** START OF Provided text **

Leon Jeanne

Personal information
- Full name: Leon Charles Jeanne
- Date of birth: 17 November 1980 (age 45)
- Place of birth: Cardiff, Wales
- Position: Midfielder

Youth career
- Arsenal
- Queens Park Rangers

Senior career*
- Years: Team / Apps / (Gls)
- 1997–2001: Queens Park Rangers / 12 / (0)
- 2001–2002: Cardiff City / 2 / (0)
- 2002: Havant & Waterlooville / 0 / (0)
- 2002: Newport County / 2 / (0)
- 2002: Port Talbot / 7 / (2)
- 2003: Barry Town / 12 / (3)
- 2003: Dinas Powys
- 2003–2004: Barry Town / 3 / (1)
- 2006: Merthyr Tydfil
- 2007–2008: Maesteg Park
- 2008–2009: Carpenters Arms / 8
- 2009: Weston-super-Mare / 2 / (0)
- 2009: → Maesteg Park (loan) / 0 / (0)
- 2010: Cardiff Corinthians / 9 / (1)
- 2010–2011: Bath City / 3 / (0)
- 2010–2011: Cinderford Town (dual registration) / ? / (?)
- 2011–2012: Afan Lido / 1 / (0)
- 2012: Carmarthen Town / 0 / (0)
- 2012–2013: Bridgend Street
- 2013–?: Weston-super-Mare
- 2015: Port Talbot Town / 6 / (0)
- 2016: Paulton Rovers
- 2016: Evesham United / 0 / (0)
- 2016–2017: Taffs Well
- 2018: Goytre United
- 2025–2026: Bridgend Street
- 2026–: Trethomas Bluebirds

International career
- Wales U21 / 8 / (?)

** END OF Provided text **
** START OF Data excerpt **

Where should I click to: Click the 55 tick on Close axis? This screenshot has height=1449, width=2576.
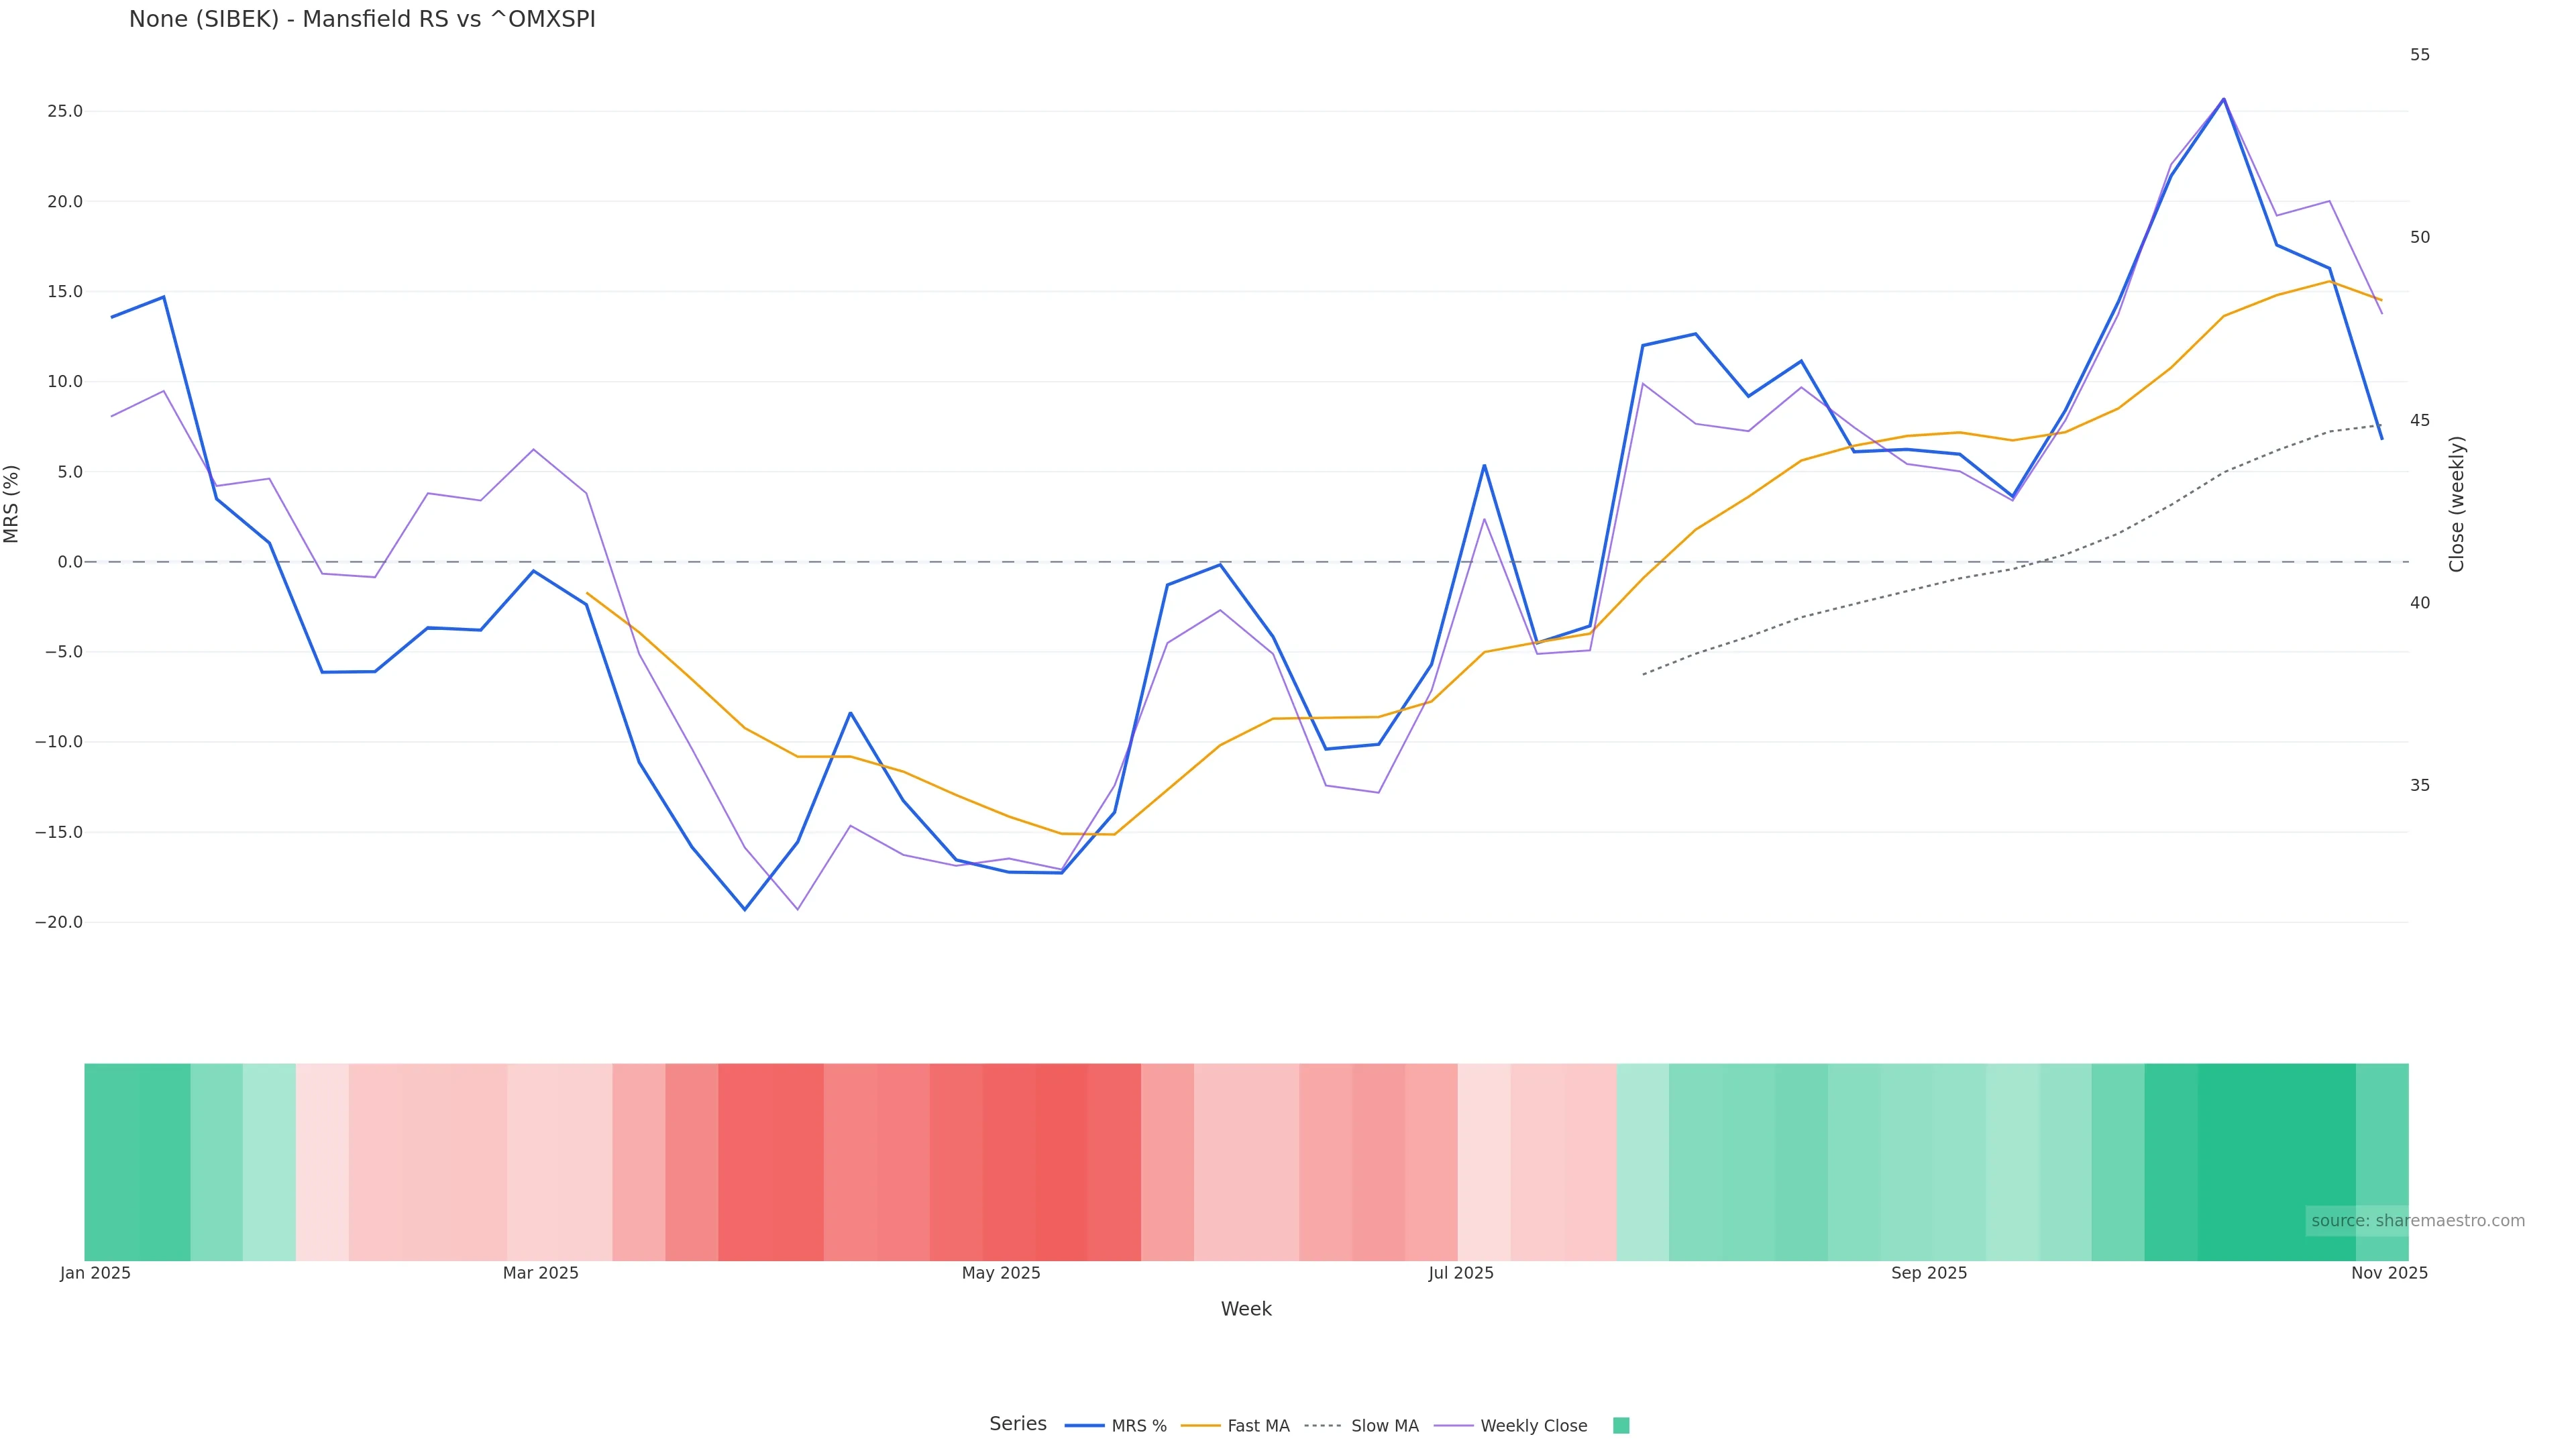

** END OF Data excerpt **

▶ [Goals]
#1 Answer these from the Leon Jeanne profile:
(a) What is his place of birth?
(b) Which two clubs are listed under his youth career?
(c) How many appearances did he make for Queens Park Rangers in 1997–2001?
#2 Reproduce a section of the Leon Jeanne profile word for word. Begin at the words "- 2002: Port" and stop after "(loan) / 0 / (0)".
#3 Carry on the Leon Jeanne profile from its final line.

▶ [Responses in order]
#1
(a) Cardiff, Wales
(b) Arsenal and Queens Park Rangers
(c) 12

#2
- 2002: Port Talbot / 7 / (2)
- 2003: Barry Town / 12 / (3)
- 2003: Dinas Powys
- 2003–2004: Barry Town / 3 / (1)
- 2006: Merthyr Tydfil
- 2007–2008: Maesteg Park
- 2008–2009: Carpenters Arms / 8
- 2009: Weston-super-Mare / 2 / (0)
- 2009: → Maesteg Park (loan) / 0 / (0)

#3
= Leon Jeanne =

Welsh footballer

Leon Charles Jeanne (born 17 November 1980) is a Welsh former professional footballer. He began his career with Queens Park Rangers before joining his hometown team Cardiff City. However, he suffered from drug and alcohol addiction and was given a two-year suspended ban by the Football Association of Wales after testing positive for a class A drug. Continued disciplinary problems eventually led to his release from Cardiff.

==Early life==
Jeanne was born in Cardiff and grew up in the Llanrumney area of the city. He attended Llanrumney High School.

==Career==
===Football League===
A talented winger, Jeanne was spotted at the age of ten by Arsenal scout Eddie Prenderville. He spent time with the London-based club as a schoolboy before joining Queens Park Rangers on a YTS scheme at the age of thirteen. He made his debut in February 1999 against Watford, but problems began to arise nearly as soon as he became a professional when he disappeared for over a week when he was meant to be reporting for Wales under-21 duty. However, manager Gerry Francis revealed that it was not the first time the youngster had gone missing, stating "We've covered up for Leon enough now. This is not a one off." Francis also commented that Jeanne was on his last chance at the club after being arrested for drink-driving the previous year.

He left QPR in 2001 to sign for his hometown club Cardiff City in the hope of ending his disciplinary problems. The transfer was arranged by Jeanne's agent John Fashanu who had worked with Cardiff chairman Sam Hammam at his former club Wimbledon and described how Hammam had been a positive influence over him and hoped that he could do the same for Jeanne. However, just weeks after joining, he tested positive for a class A drug and was handed a two-year suspended sentence by the Football Association of Wales. The FAW also stipulated that Jeanne should undergo an education programme to help him learn to read and write and find a family to live with, eventually moving into the home of former Cardiff player Ronnie Bird.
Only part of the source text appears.